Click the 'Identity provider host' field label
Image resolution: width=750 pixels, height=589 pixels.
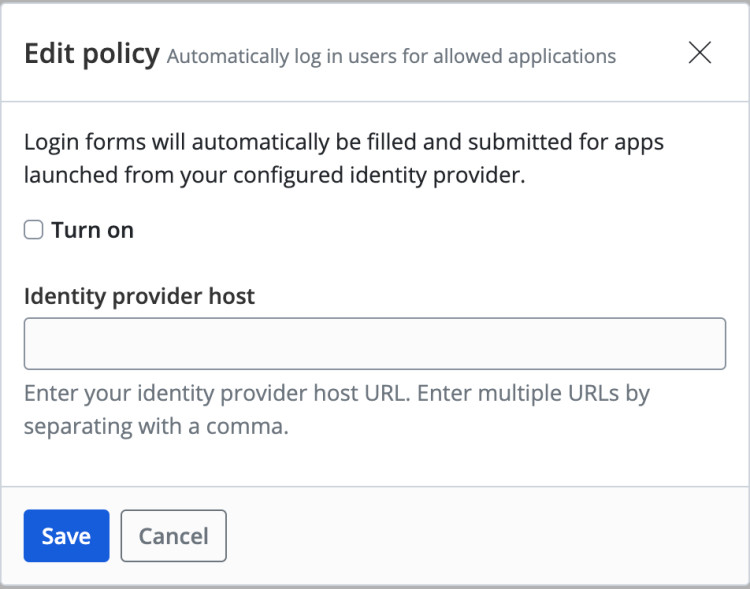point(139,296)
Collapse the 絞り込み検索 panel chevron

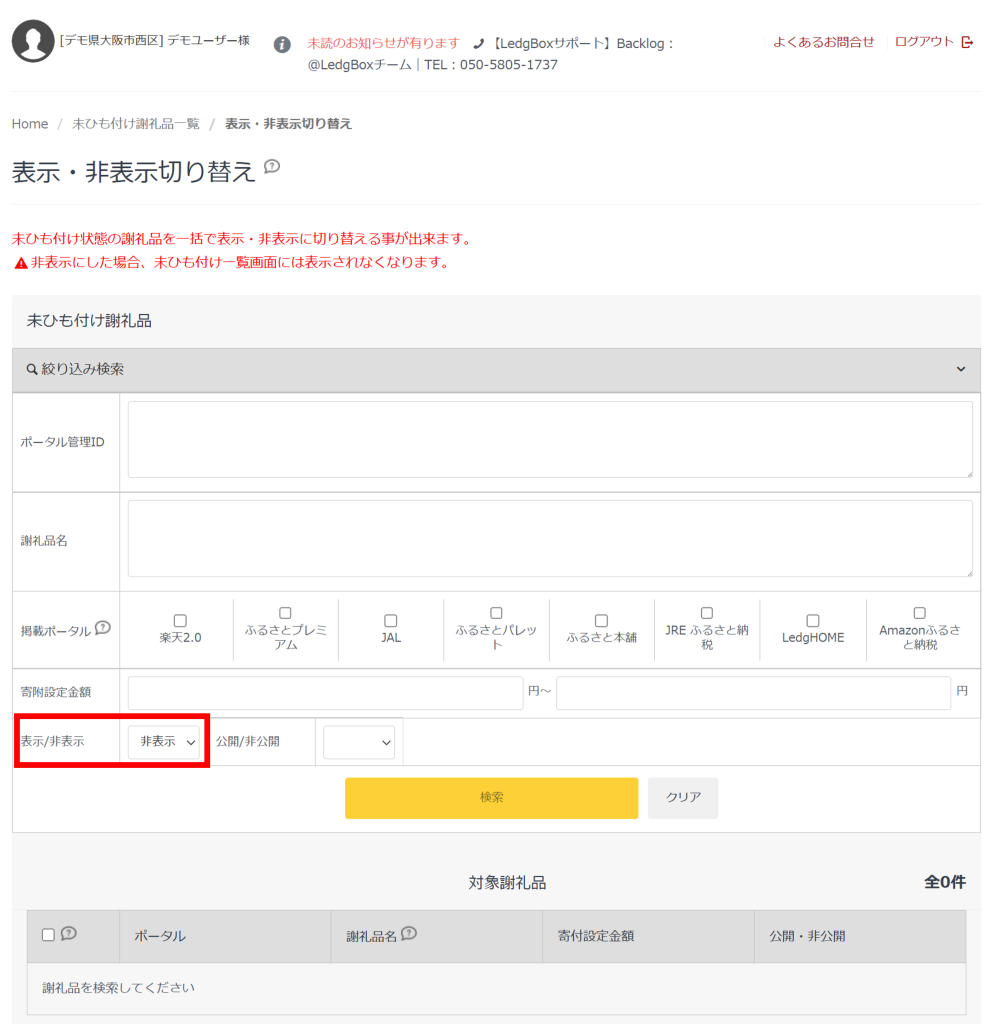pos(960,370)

(Exercise directions): Each line of the listing above should be retyped exactly, with no pictures.

(Problem solution):
Click the 'Identity provider host' field label
Image resolution: width=750 pixels, height=589 pixels.
point(139,296)
Collapse the 絞り込み検索 panel chevron

pos(960,370)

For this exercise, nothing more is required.